32Als Paulus von der Auferstehung der Toten sprach, lachten ihn einige seiner Zuhörer aus. Aber andere sagten: »Darüber wollen wir ein andermal mehr von dir hören!« 33So verließ Paulus die Versammlung.34Einige Leute schlossen sich ihm an und kamen zum Glauben. Unter ihnen war Dionysius, der dem Areopag angehörte, eine Frau namens Damaris und noch einige andere.

 

Liebe Gemeinde,

In der Apostelgeschichte sind uns einige Reden und die Reisen des Paulus überliefert. Daher wissen wir, dass Paulus vor seiner Rede auf den Areopag in Athen mit Silas und Timotheus in Thessalonich gewesen und dann mit diesen nach Beroia gereist ist. Aber die Gegner und Verfolger der Christen machten immer wieder Schwierigkeiten. Und so musste Paulus sich erst einmal in Sicherheit bringen und alleine weiter nach Athen reisen. Dort wartete er auf seine Begleiter Timotheus und Silas.

In der Zeit des Wartens saß er aber nicht nur tatenlos herum, nein, er schaute sich ganz genau in Athen um.

Athen war eine imposante Stadt mit der Akropolis, dem Zeustempel und all den anderen Tempeln und Götterstatuen, und mit dem Areopag, auf dem sich die Philosophen zum Gedankenaustausch zu treffen pflegten.

Paulus geht durch Athen – und guckt sich mit offenem Blick an, wie die Menschen dort leben und was sie glauben, wen sie verehren, woran sie ihr Herz hängen.

Er sieht, dass sie offensichtlich verschiedene Götter verehren. Ein gläubiges Volk also. Ein Volk, das jedem Gott und jeder Göttin einen eigenen Tempel baut.

Falls sie aber irgendeinen Gott vergessen haben sollten, den sie noch nicht kennen, wird auch für den sicherheitshalber ein Tempel gebaut und „Dem unbekannten Gott“ geweiht.

Paulus erkennt hier nicht nur eine große Frömmigkeit bei den Menschen. Er erkennt auch, dass sie teilweise verunsichert sind. Wenn es nun noch mehr Götter gibt? Wenn wir einen übersehen oder vergessen haben – was dann?!

Darauf baut er auf. Er bereitet sich auf seine Rede in Athen gut vor. Er will den Menschen Sicherheit schenken.

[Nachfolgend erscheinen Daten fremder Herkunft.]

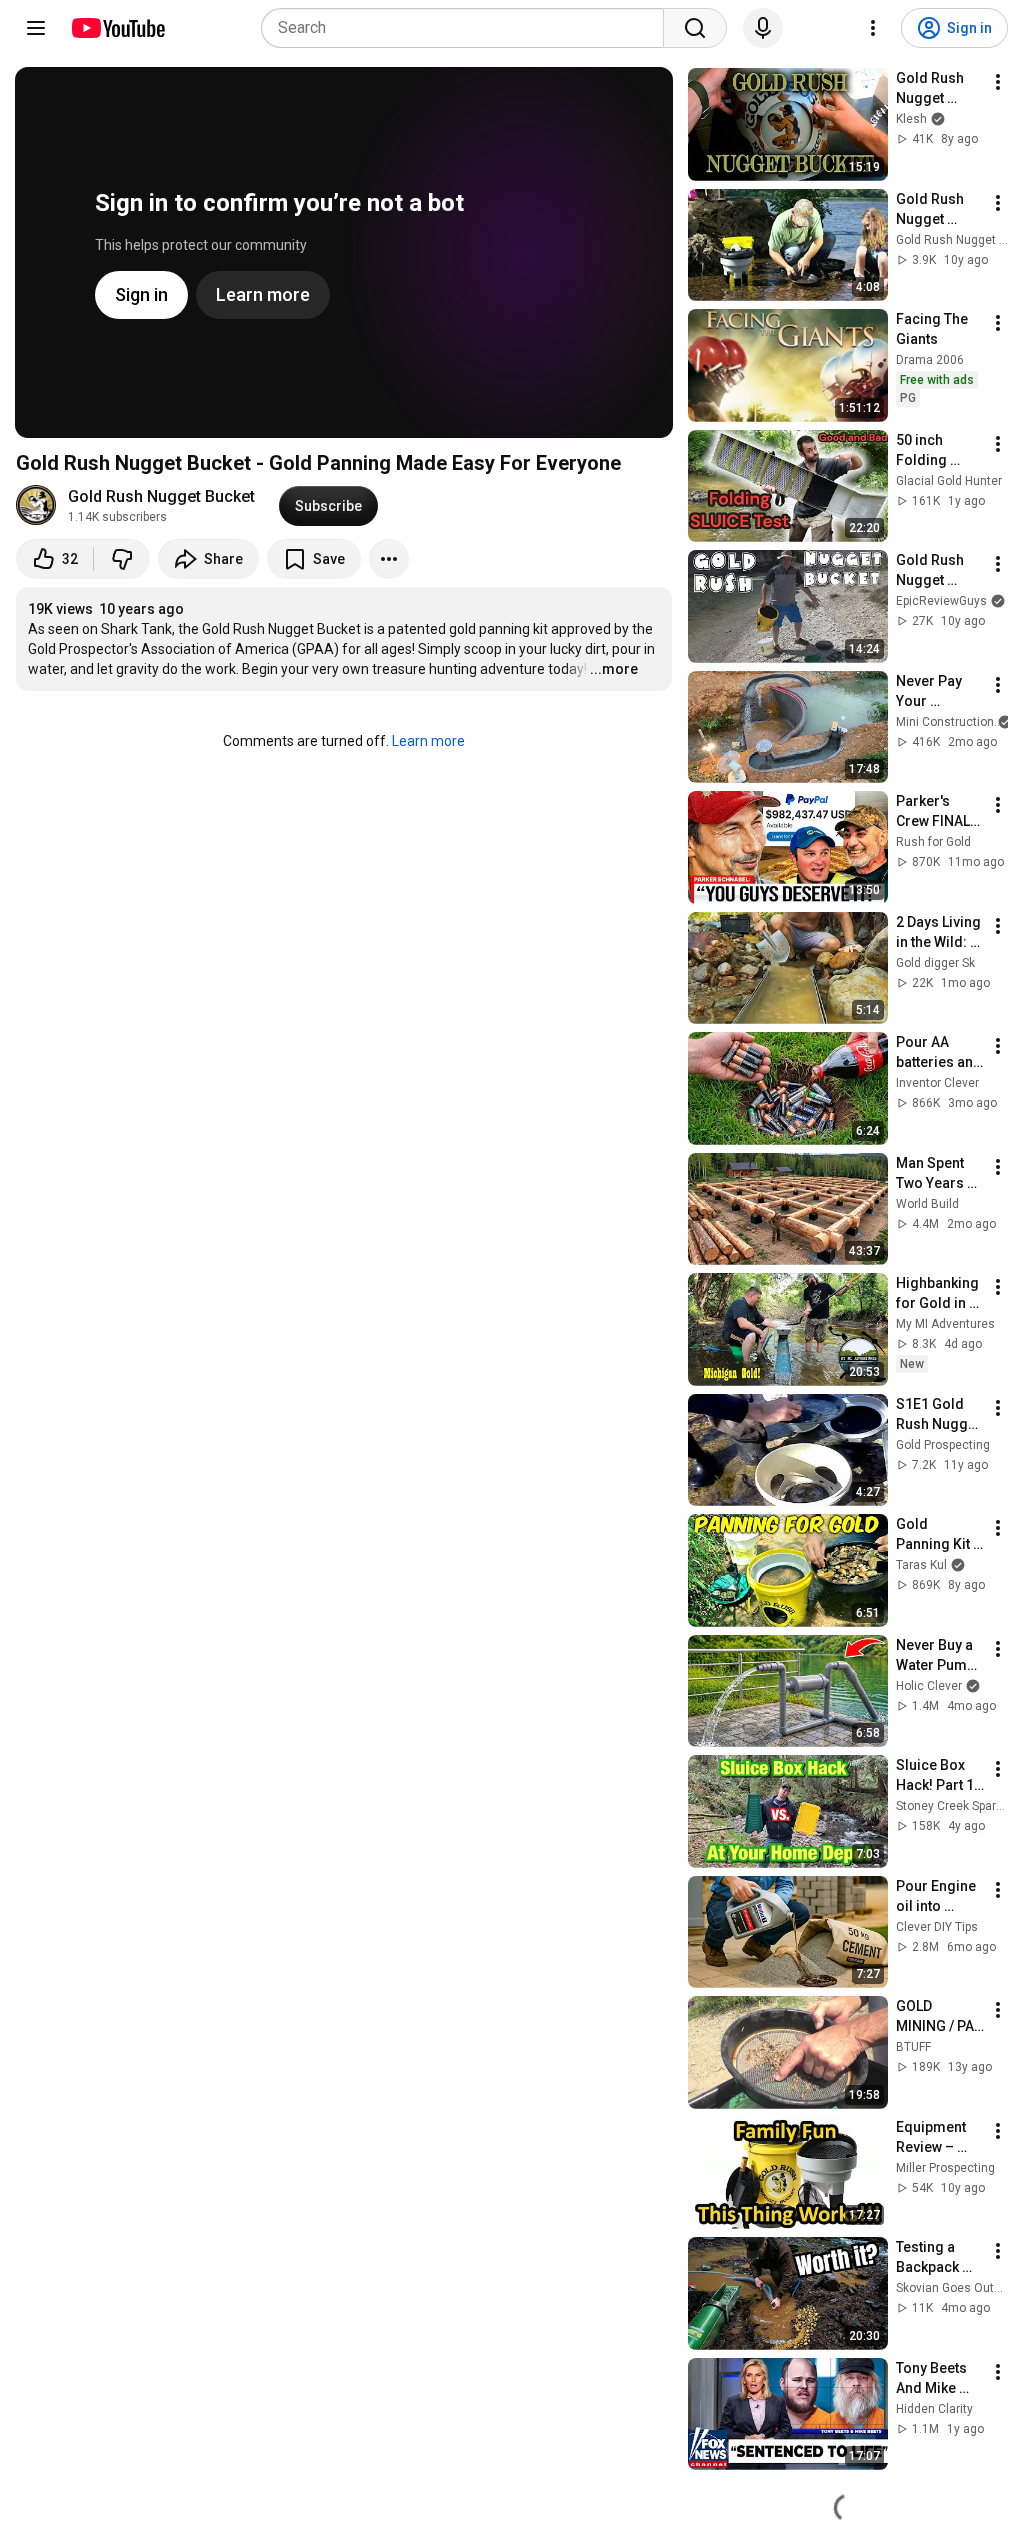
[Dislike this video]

Er spricht dort nicht in einer jüdischen Synagoge, also zu Menschen, die bereits etwas von seinem Gott wussten. In Athen gab es eine Synagoge, und in dieser hatte er zuvor einige Unterredungen gehabt. Aber hier nun war Paulus mit einem komplett anderen Weltbild konfrontiert, nämlich dem Hellenismus. Die Menschen glaubten an eine Vielzahl von Göttern. Den Altar für den unbekannten Gott nimmt er zum Anlass einer Rede. Dabei fällt auf, dass er die Anzahl der Fülle der Gottheiten nicht kritisiert. Seine Rede ist keine polemische Abrechnung mit anderen Religionen, seine Rede ist ein Lied auf einen Gott, der unverfügbar, namenlos, überraschend und fremd ist.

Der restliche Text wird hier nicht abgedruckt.